Her strange romance with Ferrer begins. They meet almost every week, go to dinner in a small restaurant in Wales, walk around the neighborhood Hereford. They must be in love with each other, but Emma does not want to become his mistress. Does she understand that for Ferrer she is just another hobby, or does not want to betray David. Once, after returning home from Ferrer’s home, Emma feels that the apartment smells of gas, and, running into the kitchen, sees that the gas tap is open. Fortunately, nothing terrible is happening, but Emma thinks about what might happen, stay for another couple of hours.
Once Ferrer, referring to the fact that he is sick, calls Emma to his home. And Emma is frying him eggs and bacon, seeing the sink littered with plates, washing dishes, and when Ferrer tries to hug her, ironically asks if he was going to ask her to sew him a torn button.

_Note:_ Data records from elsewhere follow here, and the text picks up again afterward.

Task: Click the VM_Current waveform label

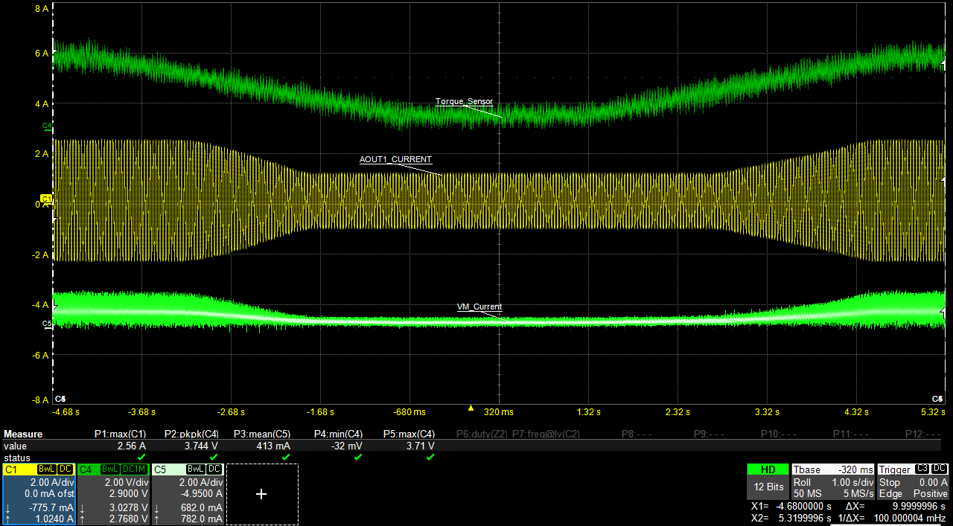Action: 479,307
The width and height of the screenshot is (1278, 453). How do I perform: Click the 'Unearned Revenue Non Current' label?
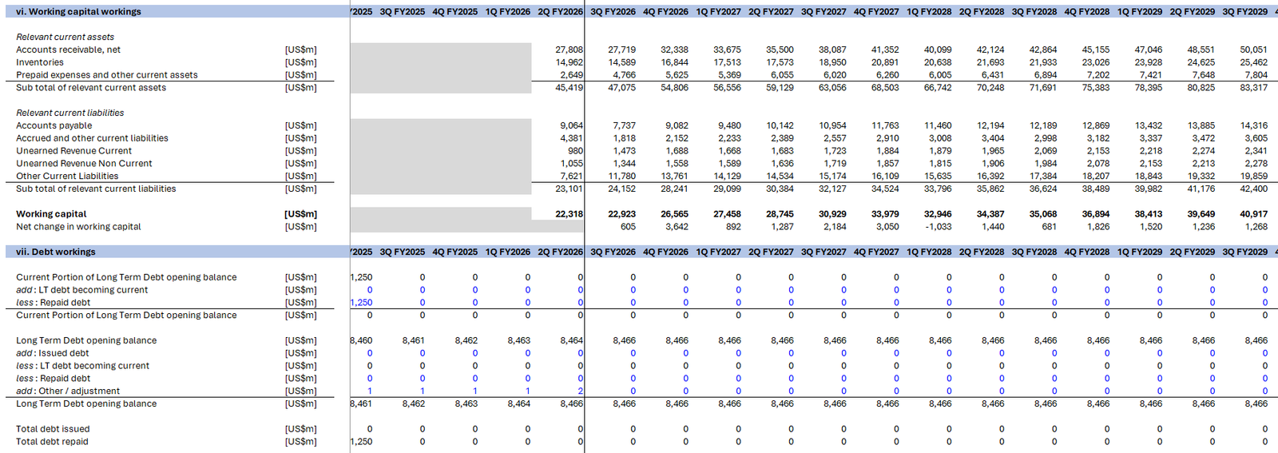84,164
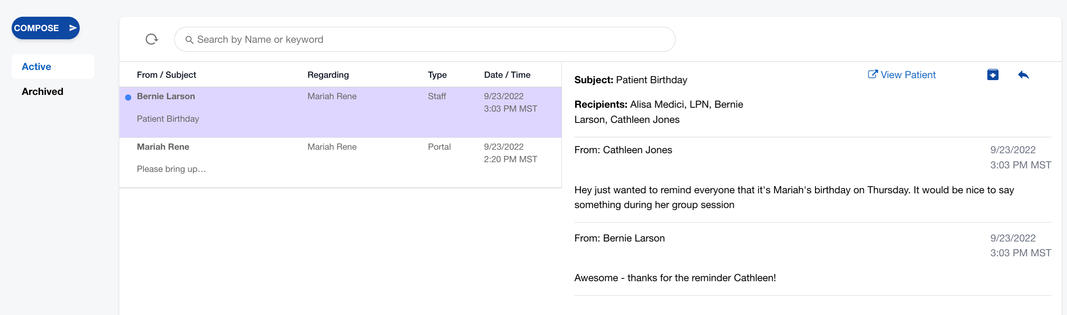
Task: Sort by the From / Subject column header
Action: coord(166,75)
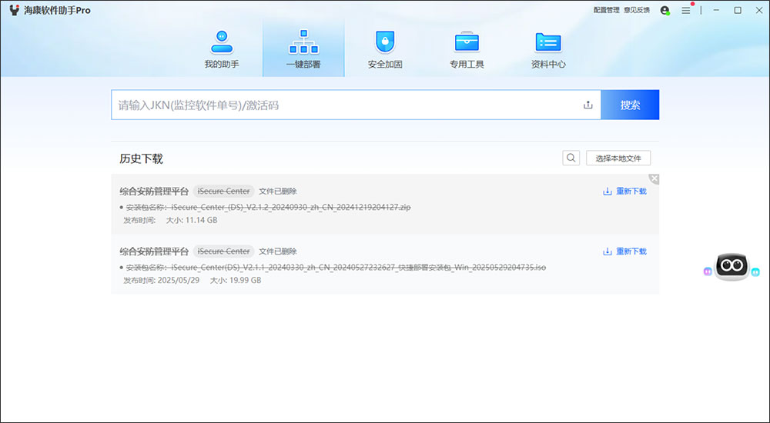
Task: Open the 我的助手 robot icon
Action: [222, 42]
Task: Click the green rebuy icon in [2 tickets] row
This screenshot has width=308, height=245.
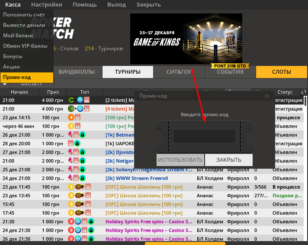Action: [72, 100]
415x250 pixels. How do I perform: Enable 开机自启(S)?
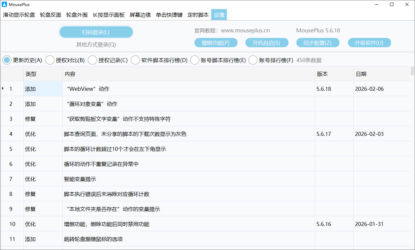point(267,42)
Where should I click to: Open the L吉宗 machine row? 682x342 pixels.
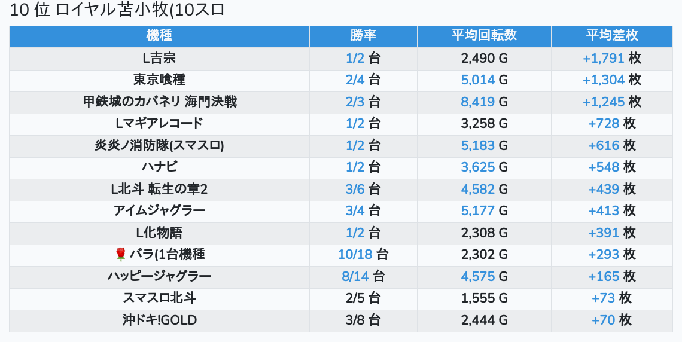pos(159,59)
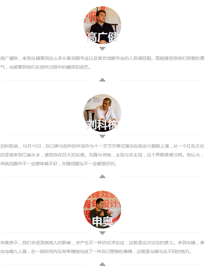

But their strange relations still continue. Emma realizes that they will not lead to anything serious, but still does not tear them.
One evening after the next premiere, Ferrer escorts her home, and on the first floor of Evans’ house they accidentally discover passionately kissing Sophie Brent and David. This incident, David and Emma ignore, but Emma understands that David and Sophie are romance, and, apparently, not at all platonic. The next morning, David just as silently leaves, and Emma thinks that sometimes the couple live, almost without talking for life. Can all conflicts be due to the fact that the mechanism of communication is disorganized between people, because they have nothing to say to each other?
But Ferrer still wants to find out the relationship with Emma. In the daytime he meets her and the children who are walking around the park and begins to accuse Emma of being too busy with her children, paying no attention to David or to him, Ferrer, And then Emma with horror sees Flora playing at pond, slips and falls into the water. Emma rushes after her daughter and takes her to the beach. Wyndham leads the drenched Emma with the flora and Joseph home. Flora remembers with horror for several days what happened to her, afraid of water. And Emma just falls ill with a severe cold. After a few days, seeing that Emma can not recover, the doctor advises David to take the children out on a picnic, to give Emma a full rest. When the family leaves, Emma visits Wyndham. He goes in and see Emma, and say goodbye before leaving for London. But how can a wounded man calm down, that the woman he had been courting so many months had not become his mistress? Emma is given to him, but understands that their relationship can not be changed. She does not like him, although, perhaps, she could have, if she lived differently. When leaving, Wyndham asks to hold him. Emma goes down, and Wyndham’s car drives into her garage when she leaves the garage.
Emma’s feet are badly crumpled, and she has to lie in bed until the end of the summer. One day she receives a letter from Wyndham, in which he talks about his new plans. In the letter there are “charming grammatical flaws”. “Poor Wyndham,” Emma thinks, “it’s clear that it’s a steep impostor: everything in it seems first-class, but there is no real quality.”
Recovering Emma reads a lot. She “roars, weeps with real tears” over the poems of Wordsworth – there is so much undiluted truth in them. He also reads Hume and thinks about his phrase: “A man and a woman must join an alliance for the sake of educating the younger generation, and such an alliance must be sufficiently long-term.”